The Living Thing / Notebooks :

Recurrent neural networks

Feedback networks structured to have memory and a notion of “current” and “past” states, which can encode time (or whatever). Many wheels are re-invented with these, but the essential model is that we have a heavily nonlinear state filter inferred by gradient descent.

The connection with these and convolutional neural networks is suggestive for the same reason.

Many different flavours and topologies. GridRNN - KaDG15 - seems natural for note-based stuff, and for systems, like the cochlea, and indeed the entire human visual apparatus, with dependencies in both space and time.



As someone who does a lot of signal processing for music, the notion that these generalise linear systems theory is suggestive of interesting DSP applications, e.g. generative music.

To Learn

Inverse Autoregressive Flow (KSJC16).



As seen in normal signal processing/ The main problem here is that they are unstable in the training phase in many of the wild and weird NN SGD phases, unless you are clever. See BeSF94. The next three types are proposed solutions for that.

Long Short Term Memory (LSTM)

On the border with deep automata.

As always, Christopher Olah wins the visual explanation prize: Understanding LSTM Networks. Also neat: LSTM Networks for Sentiment Analysis: Alex Graves Generating Sequences With Recurrent Neural Networks, generates handwriting.

In a traditional recurrent neural network, during the gradient back-propagation phase, the gradient signal can end up being multiplied a large number of times (as many as the number of timesteps) by the weight matrix associated with the connections between the neurons of the recurrent hidden layer. This means that, the magnitude of weights in the transition matrix can have a strong impact on the learning process.[…]

These issues are the main motivation behind the LSTM model which introduces a new structure called a memory cell…]. A memory cell is composed of four main elements: an input gate, a neuron with a self-recurrent connection (a connection to itself), a forget gate and an output gate. […]The gates serve to modulate the interactions between the memory cell itself and its environment.

Gate Recurrent Unit (GRU)

Simpler than the LSTM. But how exactly does it work? Read CGCB15 and CMGB14.
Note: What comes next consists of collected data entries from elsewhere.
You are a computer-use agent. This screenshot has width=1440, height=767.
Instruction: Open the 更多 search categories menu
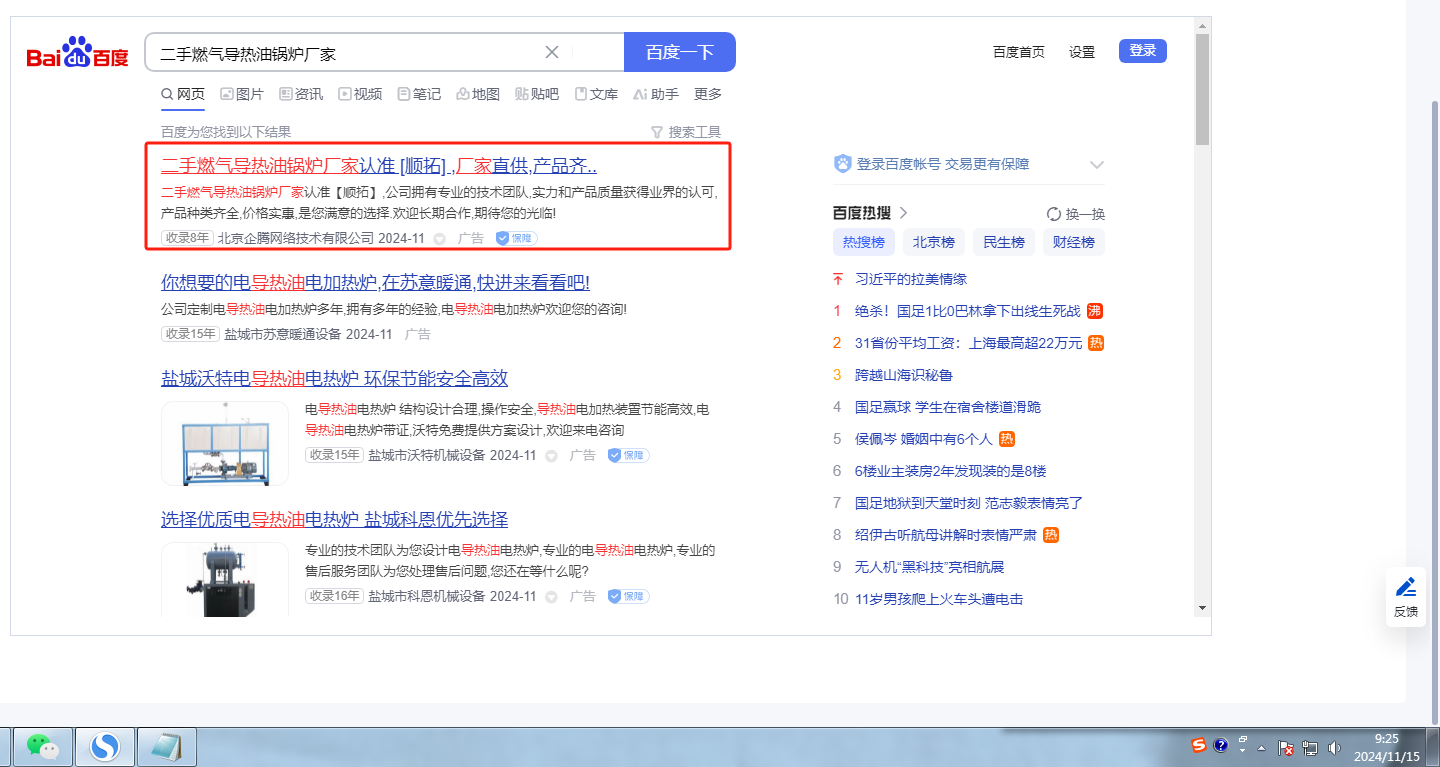[x=707, y=94]
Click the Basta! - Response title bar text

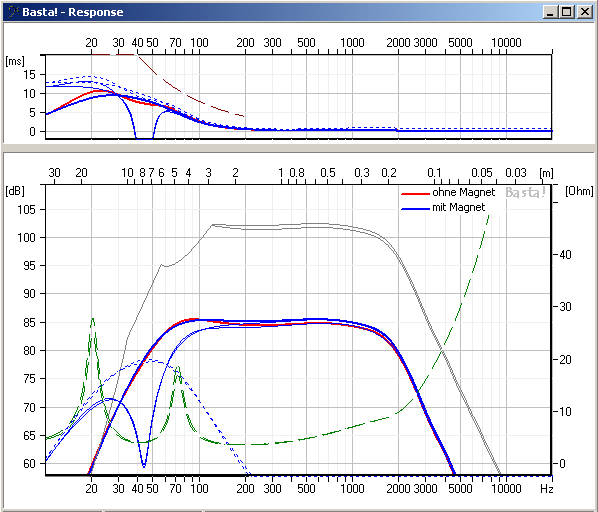(72, 12)
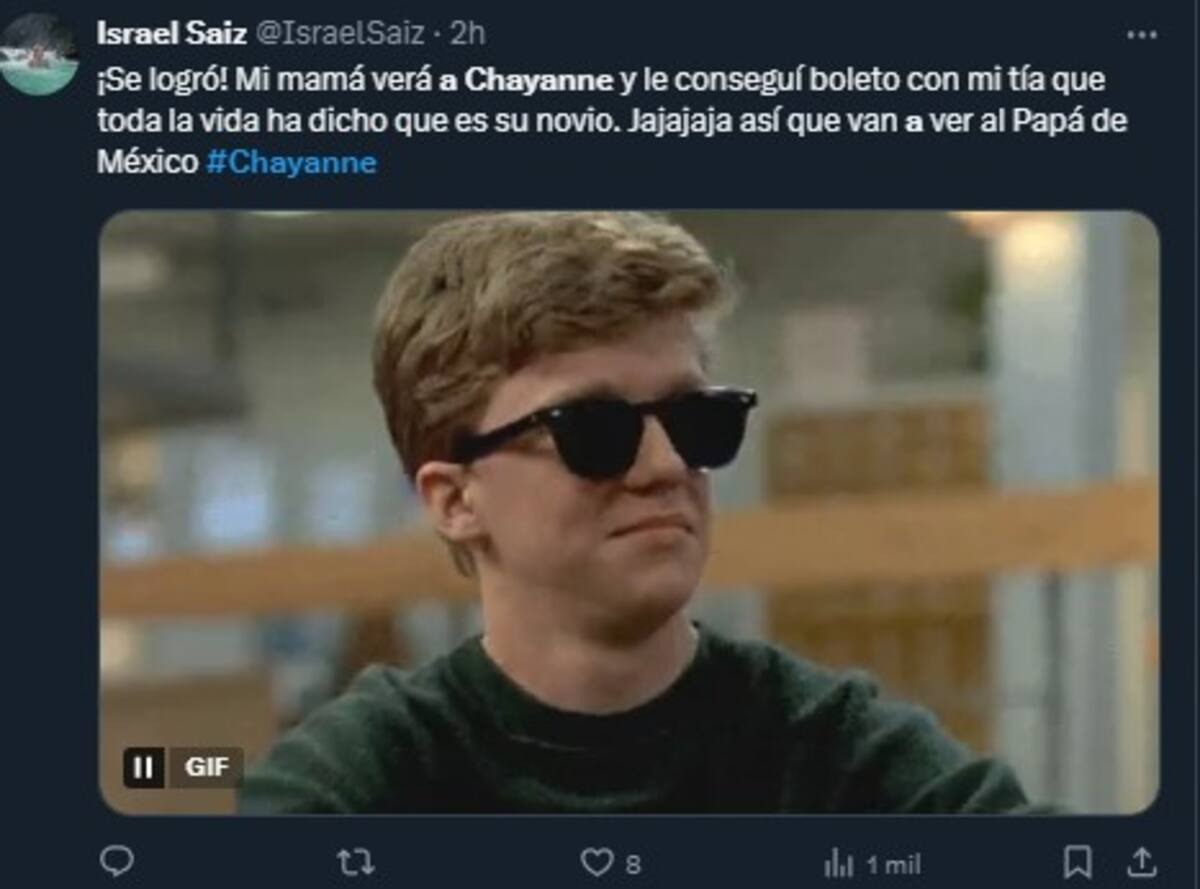Like the tweet with the heart icon

point(597,861)
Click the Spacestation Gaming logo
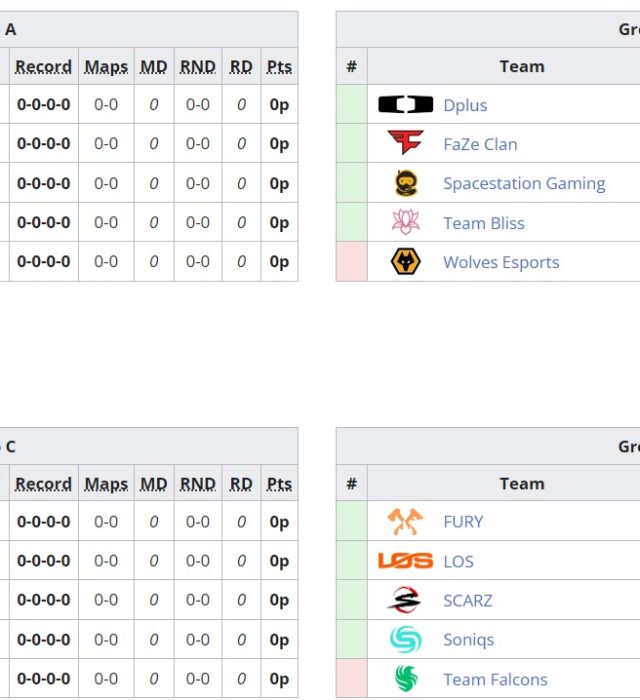 pyautogui.click(x=405, y=183)
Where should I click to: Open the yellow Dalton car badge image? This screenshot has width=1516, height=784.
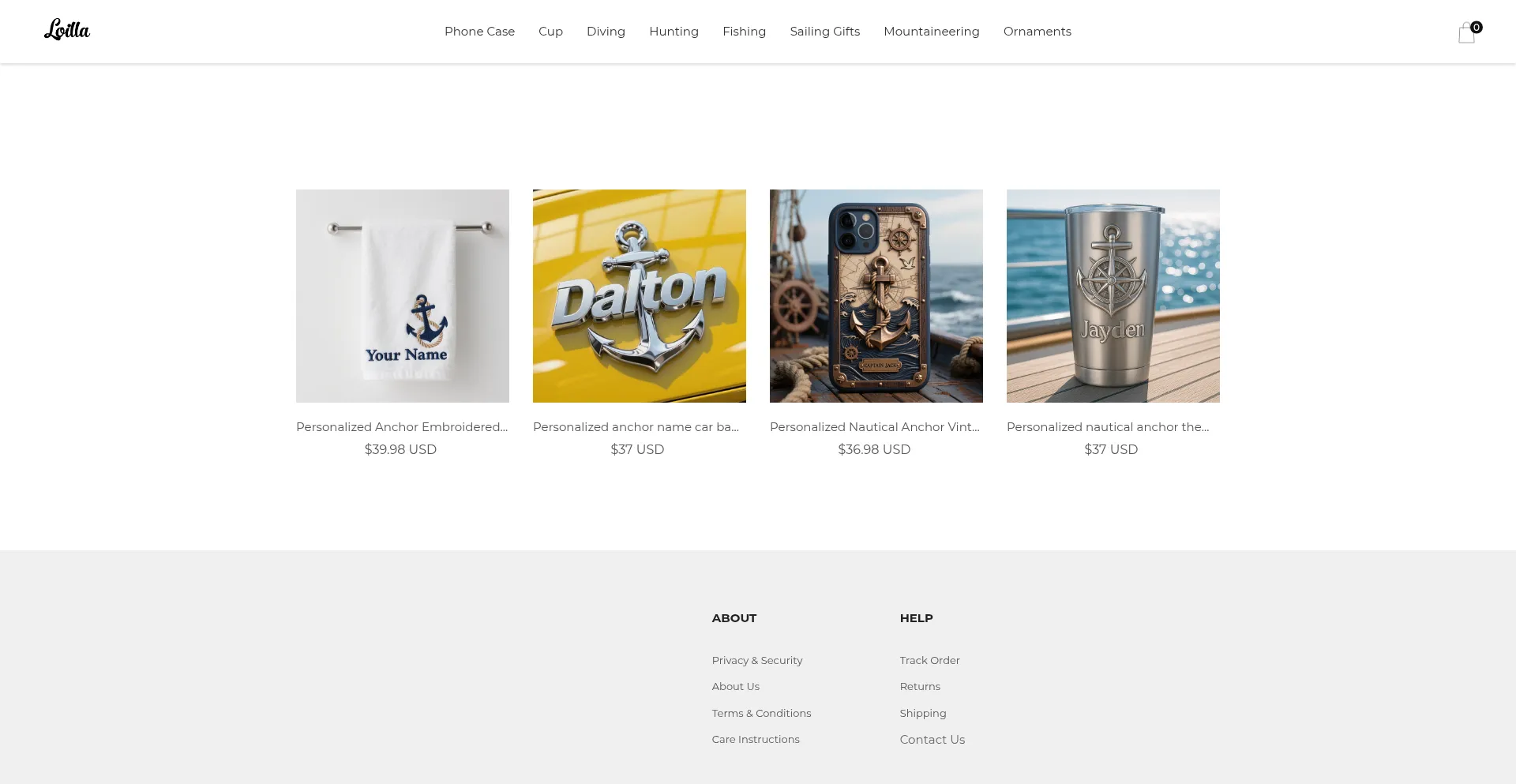click(x=640, y=296)
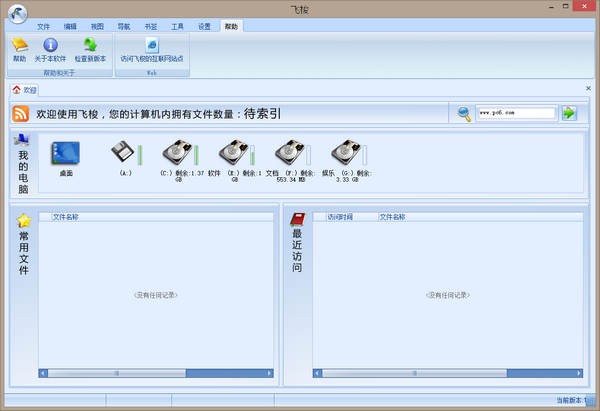
Task: Open the (C:) hard drive icon
Action: 177,152
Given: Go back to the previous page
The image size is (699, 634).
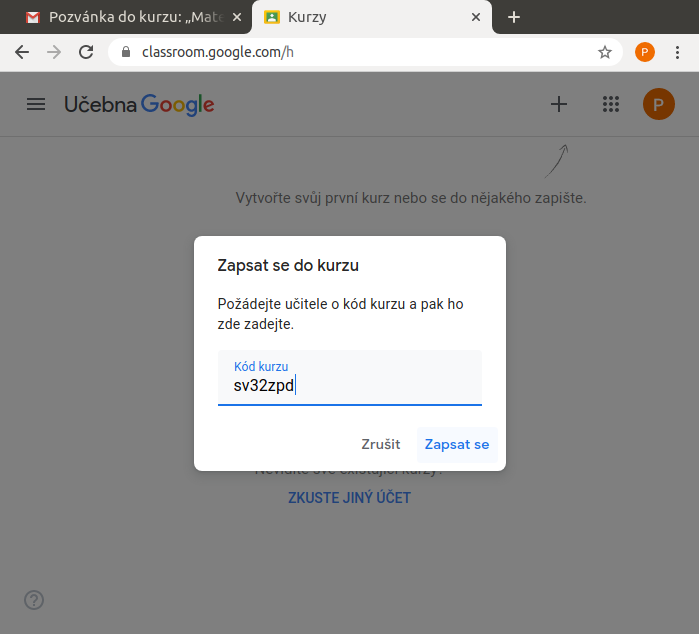Looking at the screenshot, I should pyautogui.click(x=22, y=52).
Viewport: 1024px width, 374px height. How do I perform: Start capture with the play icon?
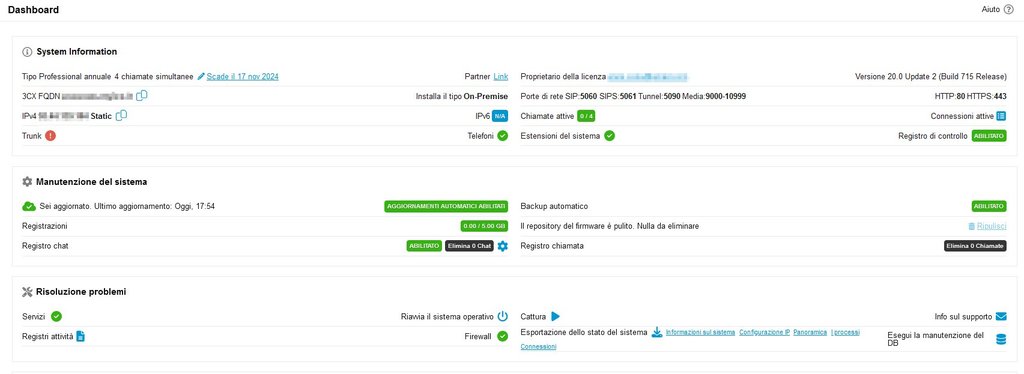click(555, 317)
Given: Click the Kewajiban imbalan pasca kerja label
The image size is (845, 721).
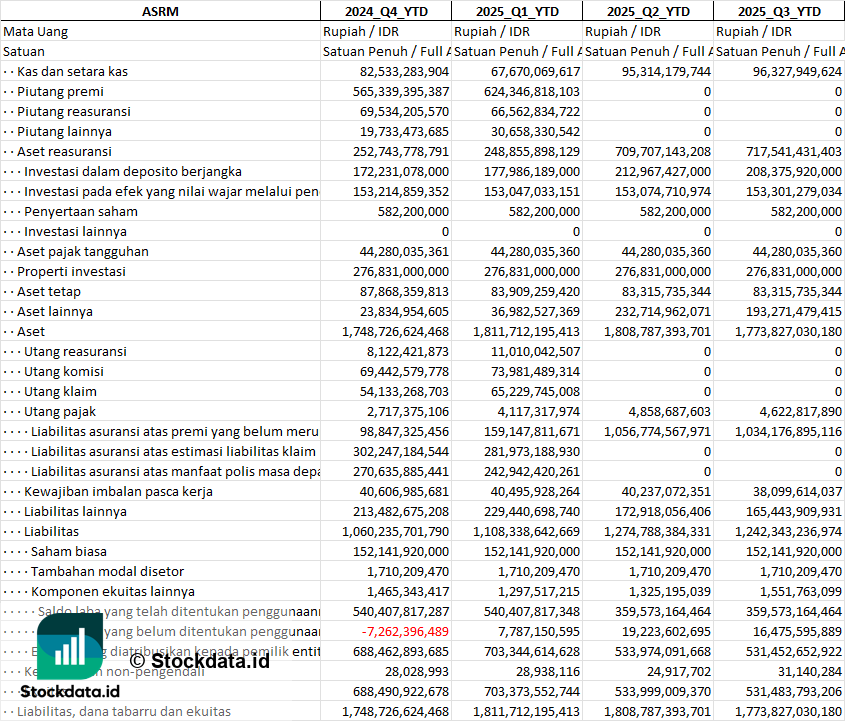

Charming connection with my other research into acoustics, what I would call “Gerzon allpass” filters are now hip for use neural networks because of favourable normalisation characteristics.

Here is an implementation that uses unnecessary complex numbers.


i.e. Kalman fiters, but rebranded in the fine neural networks tradition of taking something uncontroversial from another field and putting the word “neural” in front. Practically these are usually variational, but there are some random sampling based ones.

See Sequential Neural Models with Stochastic Layers. (FSPW16)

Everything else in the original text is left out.